Q: More men moving into the workforce than women; are women dropping out because they’re opting out, choosing family?
A: This is the “faulty NYT studies” question. It’s not true that they’re choosing not to go into the workforce. Women who do go in to the workforce tend to be the happiest ones, more so than men; if we can get them through college and into a job, chances are they’ll be happy there.
Q: Why are girls getting better math grades, but lower test scores?
A: Test scores tend to correllate with confidence; course work is more correllated with knowledge.
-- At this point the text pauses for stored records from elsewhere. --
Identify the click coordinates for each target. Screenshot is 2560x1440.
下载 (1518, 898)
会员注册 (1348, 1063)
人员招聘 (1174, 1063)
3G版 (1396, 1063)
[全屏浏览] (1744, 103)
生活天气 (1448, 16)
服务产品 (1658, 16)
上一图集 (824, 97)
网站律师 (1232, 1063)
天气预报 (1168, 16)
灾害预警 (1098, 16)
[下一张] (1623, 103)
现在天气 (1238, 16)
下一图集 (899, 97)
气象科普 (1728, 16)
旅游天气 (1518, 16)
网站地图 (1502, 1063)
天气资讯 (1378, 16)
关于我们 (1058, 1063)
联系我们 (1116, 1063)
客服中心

But this high school problem (grading and evaluating largely on test scores, as well as what’s noted above,) really is a problem, because it means girls are already behind when they’re applying to engineering schools.
Comments
Regarding the “comfy home base” thing: I think the idea here is to provide “safe spaces”, either formal (women in computing groups, peer mentoring) or informal (female students feel comfortable coming to your office for small talk or to vent). That way, even if women are in the vast minority, they don’t feel so much like strangers in a strange land, because they know there is a person or a group of people that intrinsically understand what they are going through and in front of whom they can let down their guard. The whole letting down of your guard thing is very important: it’s really hard to feel like you have to be “on” all the time, and it can make the impostor syndrome worse.
In a department like mine, where the number of women is appallingly low (1 faculty, single-digit female majors), the “safe space” strategy is extremely important—-there is no critical mass, so this is the closest we can get to any sort of comfort zone within the department.
And your last point: “Convincing one woman to major, or not drop out, is worthwhile.” I agree 100%! Every new major is a major victory. That’s why targeted recruiting is so important and vital: “I see you’re doing well/seem to like this stuff; why not take the next class? I think you’d do well!” A simple statement, but one that can yield such powerful results.
OK, I’m done hijacking your comments now. :)
Posted by: Jane | December 14, 2005 12:52 PM
I think the challenge for CS is reaching the girls who care about what happens “under the hood” or teaching girls how interesting that can be, by applying it to real life applications, as Maria suggests.
Sounds like a fascinating talk.
Posted by: Amanda | December 14, 2005 1:33 PM
Posted by: Audrey | December 14, 2005 10:54 PM
Posted by: Jake | December 15, 2005 3:44 AM
Boys who learn to program early do so to create computer games.
Boys monopolize access to computer at school and at home.
Where did you discover these truths? Was there research? Girls who learn to program early do so to create what? What does it matter to a girl without brothers if the kid across the steet monopolizes his computer?
Programming is a lot of fun, and it’s too bad more women don’t discover that. They find other things that are a lot of fun that I don’t. I wonder if in women-dominated fields if they spend as much time wondering why more men aren’t there as we do wondering where the women are? I’m pretty sure that whatever they think the causes are it won’t change the attractiveness of the field.